指示文 —
提示文の「3.11の後だったらもしかし」から始まって「感情を巻き起こす一冊でした。」まで続く部分を、「福島」を「被災地」に更新して書き出してください。

提示文 —
========================

この小説が、小説で終われば良いのですが…。
『ベイジン』の技術者は意識が高く、
言わば使命のように働いていますが、
これから先細りするであろう
日本の (もしかしたら世界の)
原子力発電の未来の若い技術者は、
人材不足になる可能性がある。
その時 人間に、このエネルギーを使いこなせるのか
今よりその不安が増す事は、間違いない。
by KEITA (2011-09-29 06:51) 

igaiga

トラックバックありがとうございました。
ちょうどワタシは北京五輪の開会式直前に読んでいて、ちょっと気持ちがリンクしてしまったんですよね。
3.11の後に読むとまた全く違った気持ちになったかも知れません。
「小説」としては本当にのめりこむくらい面白くてハマった1冊です。
3.11の後だったらもしかしてこんなに楽しんで読めなかったのではないかと思います。
by igaiga (2011-10-01 13:59) 

book-sk

>KEITAさん
>igaigaさん
コメントありがとうございます。

個人的には、日本から原発をなくしてしまうことが、いいことなのかどうかはわかりません。(本書の主人公のような、原発技術者もいなくなってしまうのですから……)。
ただ、今読むとどうしても、福島のことを思わずにはいられない、微妙な感情を巻き起こす一冊でした。

========================

抜粋データ —
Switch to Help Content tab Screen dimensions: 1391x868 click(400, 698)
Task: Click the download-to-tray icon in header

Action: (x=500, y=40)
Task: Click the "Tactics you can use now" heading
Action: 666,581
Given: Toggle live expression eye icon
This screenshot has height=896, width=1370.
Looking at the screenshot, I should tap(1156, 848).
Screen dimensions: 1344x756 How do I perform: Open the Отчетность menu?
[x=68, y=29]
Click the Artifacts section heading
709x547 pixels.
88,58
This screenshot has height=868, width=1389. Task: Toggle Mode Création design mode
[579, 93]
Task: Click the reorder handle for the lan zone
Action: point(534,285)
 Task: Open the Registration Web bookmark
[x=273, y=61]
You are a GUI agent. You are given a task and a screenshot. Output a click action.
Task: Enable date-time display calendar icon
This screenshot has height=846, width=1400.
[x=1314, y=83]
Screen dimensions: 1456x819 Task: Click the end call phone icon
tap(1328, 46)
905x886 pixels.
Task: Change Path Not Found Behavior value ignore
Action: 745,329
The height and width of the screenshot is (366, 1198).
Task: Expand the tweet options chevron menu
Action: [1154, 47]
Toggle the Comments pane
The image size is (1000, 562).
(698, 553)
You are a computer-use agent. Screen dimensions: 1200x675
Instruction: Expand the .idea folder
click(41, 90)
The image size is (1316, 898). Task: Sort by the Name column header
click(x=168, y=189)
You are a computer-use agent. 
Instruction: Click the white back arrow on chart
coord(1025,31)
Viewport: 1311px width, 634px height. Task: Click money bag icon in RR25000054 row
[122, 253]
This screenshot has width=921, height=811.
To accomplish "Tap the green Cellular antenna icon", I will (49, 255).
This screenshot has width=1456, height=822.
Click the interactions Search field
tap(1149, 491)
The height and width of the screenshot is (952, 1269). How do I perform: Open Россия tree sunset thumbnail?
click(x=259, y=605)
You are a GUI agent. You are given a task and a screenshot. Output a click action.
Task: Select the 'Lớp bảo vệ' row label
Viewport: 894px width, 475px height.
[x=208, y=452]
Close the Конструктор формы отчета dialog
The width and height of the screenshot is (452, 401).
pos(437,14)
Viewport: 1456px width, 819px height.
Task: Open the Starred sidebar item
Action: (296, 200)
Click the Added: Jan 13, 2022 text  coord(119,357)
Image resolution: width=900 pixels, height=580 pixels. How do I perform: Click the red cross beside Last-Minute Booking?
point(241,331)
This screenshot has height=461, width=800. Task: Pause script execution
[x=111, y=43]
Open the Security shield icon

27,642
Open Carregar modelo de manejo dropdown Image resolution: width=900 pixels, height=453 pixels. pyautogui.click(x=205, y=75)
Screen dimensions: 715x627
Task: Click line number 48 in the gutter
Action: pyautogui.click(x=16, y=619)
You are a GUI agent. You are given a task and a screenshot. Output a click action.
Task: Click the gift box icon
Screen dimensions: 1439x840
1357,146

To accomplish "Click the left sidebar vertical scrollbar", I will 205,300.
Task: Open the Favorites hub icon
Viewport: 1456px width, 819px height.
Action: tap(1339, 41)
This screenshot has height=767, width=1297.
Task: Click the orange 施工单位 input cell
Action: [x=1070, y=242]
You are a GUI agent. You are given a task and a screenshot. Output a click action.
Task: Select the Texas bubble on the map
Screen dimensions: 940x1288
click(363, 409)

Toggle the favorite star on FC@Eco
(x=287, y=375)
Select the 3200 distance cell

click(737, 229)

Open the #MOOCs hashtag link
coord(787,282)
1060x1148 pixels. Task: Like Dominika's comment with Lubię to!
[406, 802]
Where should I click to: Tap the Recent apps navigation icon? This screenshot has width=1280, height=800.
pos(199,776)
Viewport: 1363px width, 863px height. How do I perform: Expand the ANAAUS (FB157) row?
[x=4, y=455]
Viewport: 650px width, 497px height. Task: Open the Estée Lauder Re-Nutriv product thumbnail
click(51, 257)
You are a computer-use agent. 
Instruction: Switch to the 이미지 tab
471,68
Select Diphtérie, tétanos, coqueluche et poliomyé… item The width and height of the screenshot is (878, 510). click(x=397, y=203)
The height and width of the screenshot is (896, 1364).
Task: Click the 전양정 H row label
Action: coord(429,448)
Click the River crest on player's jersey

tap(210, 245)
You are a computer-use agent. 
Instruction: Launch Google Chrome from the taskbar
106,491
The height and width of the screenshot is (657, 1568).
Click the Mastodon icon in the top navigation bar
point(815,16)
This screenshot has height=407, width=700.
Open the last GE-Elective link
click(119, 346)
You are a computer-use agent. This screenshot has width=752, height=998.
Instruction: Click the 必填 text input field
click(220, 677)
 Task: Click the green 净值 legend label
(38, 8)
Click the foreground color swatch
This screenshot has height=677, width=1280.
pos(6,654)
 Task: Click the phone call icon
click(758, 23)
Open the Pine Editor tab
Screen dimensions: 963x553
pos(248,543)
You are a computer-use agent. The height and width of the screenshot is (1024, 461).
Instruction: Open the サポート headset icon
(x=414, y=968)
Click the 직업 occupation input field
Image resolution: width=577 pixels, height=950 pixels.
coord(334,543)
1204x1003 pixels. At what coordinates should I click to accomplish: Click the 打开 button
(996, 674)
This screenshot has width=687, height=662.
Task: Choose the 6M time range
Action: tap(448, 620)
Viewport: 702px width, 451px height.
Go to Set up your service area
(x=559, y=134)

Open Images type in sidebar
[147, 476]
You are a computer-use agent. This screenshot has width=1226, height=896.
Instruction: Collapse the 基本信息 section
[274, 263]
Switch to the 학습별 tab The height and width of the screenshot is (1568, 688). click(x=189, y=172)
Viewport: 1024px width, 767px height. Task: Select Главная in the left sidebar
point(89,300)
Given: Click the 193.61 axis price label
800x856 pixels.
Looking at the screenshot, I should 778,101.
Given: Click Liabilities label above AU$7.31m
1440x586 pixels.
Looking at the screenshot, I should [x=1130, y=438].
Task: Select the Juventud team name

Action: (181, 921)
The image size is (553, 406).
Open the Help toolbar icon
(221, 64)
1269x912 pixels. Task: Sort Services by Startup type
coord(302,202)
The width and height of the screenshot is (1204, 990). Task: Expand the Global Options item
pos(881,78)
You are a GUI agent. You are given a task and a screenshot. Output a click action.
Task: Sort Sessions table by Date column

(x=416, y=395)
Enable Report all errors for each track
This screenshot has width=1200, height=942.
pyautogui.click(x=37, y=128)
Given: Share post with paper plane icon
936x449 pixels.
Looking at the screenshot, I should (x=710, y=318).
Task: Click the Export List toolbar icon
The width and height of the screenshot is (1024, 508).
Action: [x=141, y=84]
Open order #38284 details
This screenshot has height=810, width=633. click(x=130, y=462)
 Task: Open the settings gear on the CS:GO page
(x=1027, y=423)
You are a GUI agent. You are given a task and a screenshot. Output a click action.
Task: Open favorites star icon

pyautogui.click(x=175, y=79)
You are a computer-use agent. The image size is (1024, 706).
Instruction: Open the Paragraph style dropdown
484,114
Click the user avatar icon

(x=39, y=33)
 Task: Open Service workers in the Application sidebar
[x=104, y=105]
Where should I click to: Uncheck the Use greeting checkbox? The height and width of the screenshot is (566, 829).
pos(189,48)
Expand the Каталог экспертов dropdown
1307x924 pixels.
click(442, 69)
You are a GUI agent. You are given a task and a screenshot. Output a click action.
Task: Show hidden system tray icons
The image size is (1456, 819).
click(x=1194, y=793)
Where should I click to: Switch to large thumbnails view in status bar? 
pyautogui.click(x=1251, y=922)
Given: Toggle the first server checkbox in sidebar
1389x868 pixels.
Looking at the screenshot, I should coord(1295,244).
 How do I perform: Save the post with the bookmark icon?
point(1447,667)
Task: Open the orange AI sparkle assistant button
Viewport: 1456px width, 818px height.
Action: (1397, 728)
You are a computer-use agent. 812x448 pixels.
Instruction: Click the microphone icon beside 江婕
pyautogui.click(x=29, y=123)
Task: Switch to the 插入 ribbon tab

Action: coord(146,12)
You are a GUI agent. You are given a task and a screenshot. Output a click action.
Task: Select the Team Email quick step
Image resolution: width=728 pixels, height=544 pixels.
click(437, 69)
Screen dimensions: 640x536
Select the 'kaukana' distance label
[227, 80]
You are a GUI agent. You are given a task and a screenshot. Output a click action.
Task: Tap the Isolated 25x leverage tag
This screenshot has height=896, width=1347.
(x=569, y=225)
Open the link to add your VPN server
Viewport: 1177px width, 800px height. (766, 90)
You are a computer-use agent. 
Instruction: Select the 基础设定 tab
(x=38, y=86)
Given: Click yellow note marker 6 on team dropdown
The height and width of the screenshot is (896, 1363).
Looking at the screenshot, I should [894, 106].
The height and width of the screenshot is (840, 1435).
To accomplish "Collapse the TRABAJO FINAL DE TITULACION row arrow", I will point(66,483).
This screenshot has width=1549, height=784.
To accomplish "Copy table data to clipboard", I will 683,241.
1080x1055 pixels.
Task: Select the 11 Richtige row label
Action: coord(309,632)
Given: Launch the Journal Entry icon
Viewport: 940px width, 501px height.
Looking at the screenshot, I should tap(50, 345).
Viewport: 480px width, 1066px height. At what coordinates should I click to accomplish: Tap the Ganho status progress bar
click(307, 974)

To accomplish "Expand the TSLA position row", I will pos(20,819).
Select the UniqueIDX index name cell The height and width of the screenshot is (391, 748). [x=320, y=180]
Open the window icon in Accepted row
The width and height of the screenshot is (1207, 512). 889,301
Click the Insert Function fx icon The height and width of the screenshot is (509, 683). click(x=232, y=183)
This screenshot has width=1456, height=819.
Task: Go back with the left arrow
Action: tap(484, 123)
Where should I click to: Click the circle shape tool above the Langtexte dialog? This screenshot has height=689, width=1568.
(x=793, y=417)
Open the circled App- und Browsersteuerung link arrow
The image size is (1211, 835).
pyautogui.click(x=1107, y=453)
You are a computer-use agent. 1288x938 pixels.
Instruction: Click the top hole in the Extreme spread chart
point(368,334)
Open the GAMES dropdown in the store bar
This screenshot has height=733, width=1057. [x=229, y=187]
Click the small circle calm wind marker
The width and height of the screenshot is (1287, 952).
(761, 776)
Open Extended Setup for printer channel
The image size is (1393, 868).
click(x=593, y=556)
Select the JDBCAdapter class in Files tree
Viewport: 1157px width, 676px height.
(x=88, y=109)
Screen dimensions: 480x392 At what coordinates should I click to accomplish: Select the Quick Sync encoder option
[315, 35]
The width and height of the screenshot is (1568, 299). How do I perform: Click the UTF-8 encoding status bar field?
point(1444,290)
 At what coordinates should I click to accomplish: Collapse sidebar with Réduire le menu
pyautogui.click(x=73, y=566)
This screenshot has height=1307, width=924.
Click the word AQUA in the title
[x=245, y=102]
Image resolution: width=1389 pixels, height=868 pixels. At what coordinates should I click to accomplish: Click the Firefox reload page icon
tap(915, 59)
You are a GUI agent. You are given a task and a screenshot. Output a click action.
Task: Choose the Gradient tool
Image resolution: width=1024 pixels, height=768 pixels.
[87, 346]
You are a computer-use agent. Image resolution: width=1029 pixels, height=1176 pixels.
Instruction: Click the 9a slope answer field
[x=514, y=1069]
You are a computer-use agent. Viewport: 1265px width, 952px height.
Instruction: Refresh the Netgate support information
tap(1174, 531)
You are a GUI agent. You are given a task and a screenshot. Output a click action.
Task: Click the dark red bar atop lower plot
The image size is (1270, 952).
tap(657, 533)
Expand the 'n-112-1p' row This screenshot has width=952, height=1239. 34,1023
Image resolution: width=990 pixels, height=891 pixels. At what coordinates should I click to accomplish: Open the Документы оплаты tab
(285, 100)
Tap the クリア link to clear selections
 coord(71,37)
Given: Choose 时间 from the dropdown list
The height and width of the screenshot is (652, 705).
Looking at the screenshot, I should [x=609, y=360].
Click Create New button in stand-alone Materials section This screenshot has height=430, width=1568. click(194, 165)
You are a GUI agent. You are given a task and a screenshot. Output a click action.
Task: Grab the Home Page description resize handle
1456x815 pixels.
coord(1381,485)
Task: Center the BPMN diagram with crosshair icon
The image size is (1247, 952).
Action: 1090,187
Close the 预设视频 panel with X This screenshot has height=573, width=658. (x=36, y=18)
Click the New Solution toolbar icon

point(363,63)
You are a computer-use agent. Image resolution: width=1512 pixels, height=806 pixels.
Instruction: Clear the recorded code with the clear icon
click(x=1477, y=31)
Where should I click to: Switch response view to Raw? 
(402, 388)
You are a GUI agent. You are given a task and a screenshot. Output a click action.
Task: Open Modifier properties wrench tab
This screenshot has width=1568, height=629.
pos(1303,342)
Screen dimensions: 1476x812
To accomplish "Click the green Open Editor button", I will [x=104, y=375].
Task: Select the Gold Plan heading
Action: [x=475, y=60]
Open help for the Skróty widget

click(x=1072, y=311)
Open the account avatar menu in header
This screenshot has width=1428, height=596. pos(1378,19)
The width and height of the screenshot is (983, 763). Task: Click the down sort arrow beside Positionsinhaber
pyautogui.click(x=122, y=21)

========================

解答文 —
3.11の後だったらもしかしてこんなに楽しんで読めなかったのではないかと思います。
by igaiga (2011-10-01 13:59) 

book-sk

>KEITAさん
>igaigaさん
コメントありがとうございます。

個人的には、日本から原発をなくしてしまうことが、いいことなのかどうかはわかりません。(本書の主人公のような、原発技術者もいなくなってしまうのですから……)。
ただ、今読むとどうしても、被災地のことを思わずにはいられない、微妙な感情を巻き起こす一冊でした。